Zo is het dat Wij, de Afdeling advisering van de Raad van State gehoord, en met gemeen overleg der Staten-Generaal, hebben goedgevonden en verstaan, gelijk Wij goedvinden en verstaan bij deze:

ARTIKEL I

De Wet op het financieel toezicht wordt als volgt gewijzigd:

A

Artikel 1:23 wordt als volgt gewijzigd:

1. Voor de tekst wordt de aanduiding «1» geplaatst.

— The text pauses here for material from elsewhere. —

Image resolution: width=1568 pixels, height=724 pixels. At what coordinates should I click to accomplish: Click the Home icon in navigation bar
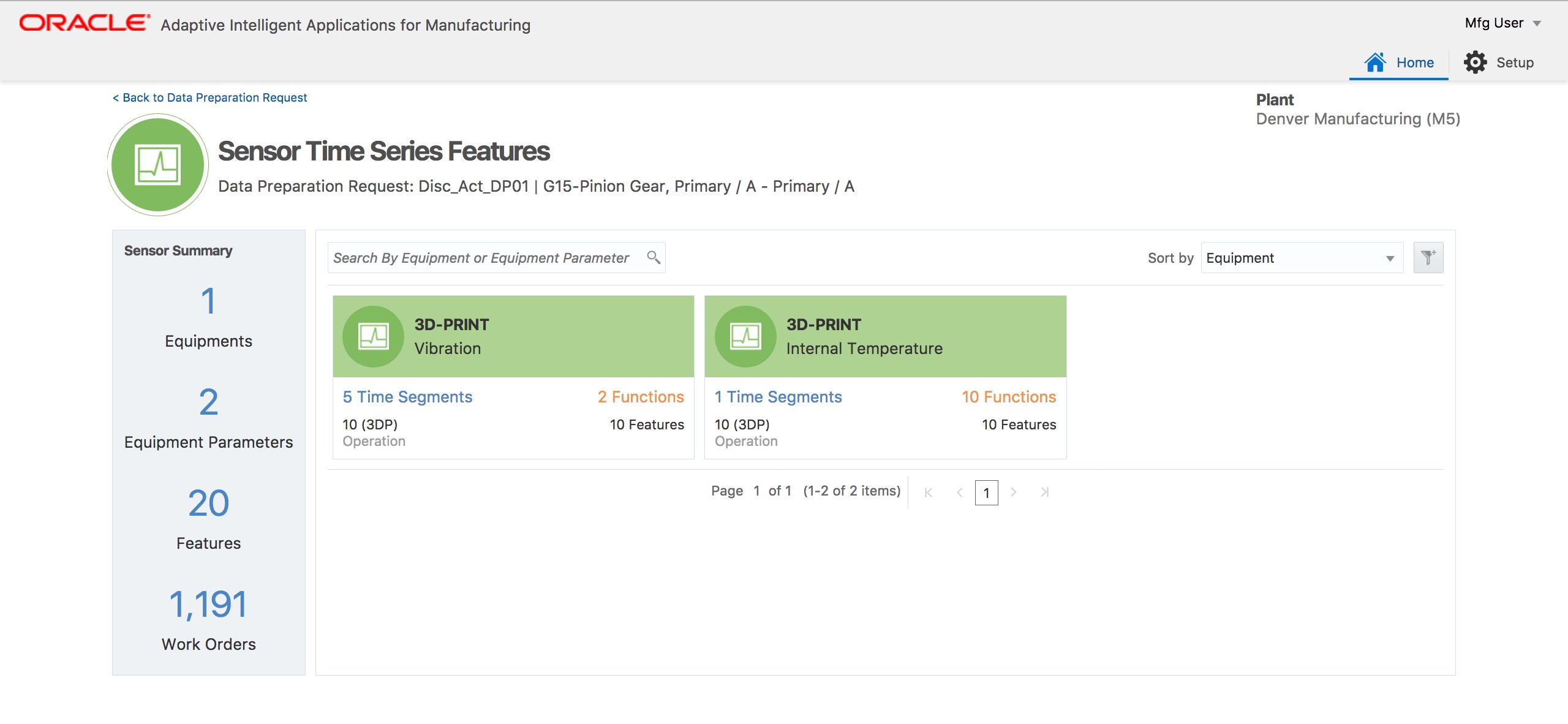click(1376, 61)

2. Er wordt een lid toegevoegd, luidende:

  • 2. Indien een verordening als bedoeld in artikel 1:24, derde lid, 1:25, derde lid, of 1:25a, tweede lid, niet dwingend regelt of de rechtsgeldigheid van een privaatrechtelijke rechtshandeling welke is verricht in strijd met de regels die zijn gesteld bij of krachtens die verordening uit dien hoofde aantastbaar is, is de rechtsgeldigheid van een dergelijke rechtshandeling niet uit dien hoofde aantastbaar.

B

Aan artikel 1:87 wordt een lid toegevoegd, luidende:

  • 4. Bij algemene maatregel van bestuur kan, voor zover een verordening als bedoeld in artikel 1:24, derde lid, 1:25, derde lid, of 1:25a, tweede lid, daartoe verplicht, voor bij die maatregel aan te geven bepalingen worden bepaald dat een ontzegging als bedoeld in het eerste lid tevens betrekking kan hebben op de bevoegdheid om bij andere ondernemingen dan die, genoemd in het eerste lid, bepaalde functies uit te oefenen.

ARTIKEL II

Deze wet treedt in werking op een bij koninklijk besluit te bepalen tijdstip.

ARTIKEL III

Deze wet wordt aangehaald als: Wet uitvoering verordening SFTR.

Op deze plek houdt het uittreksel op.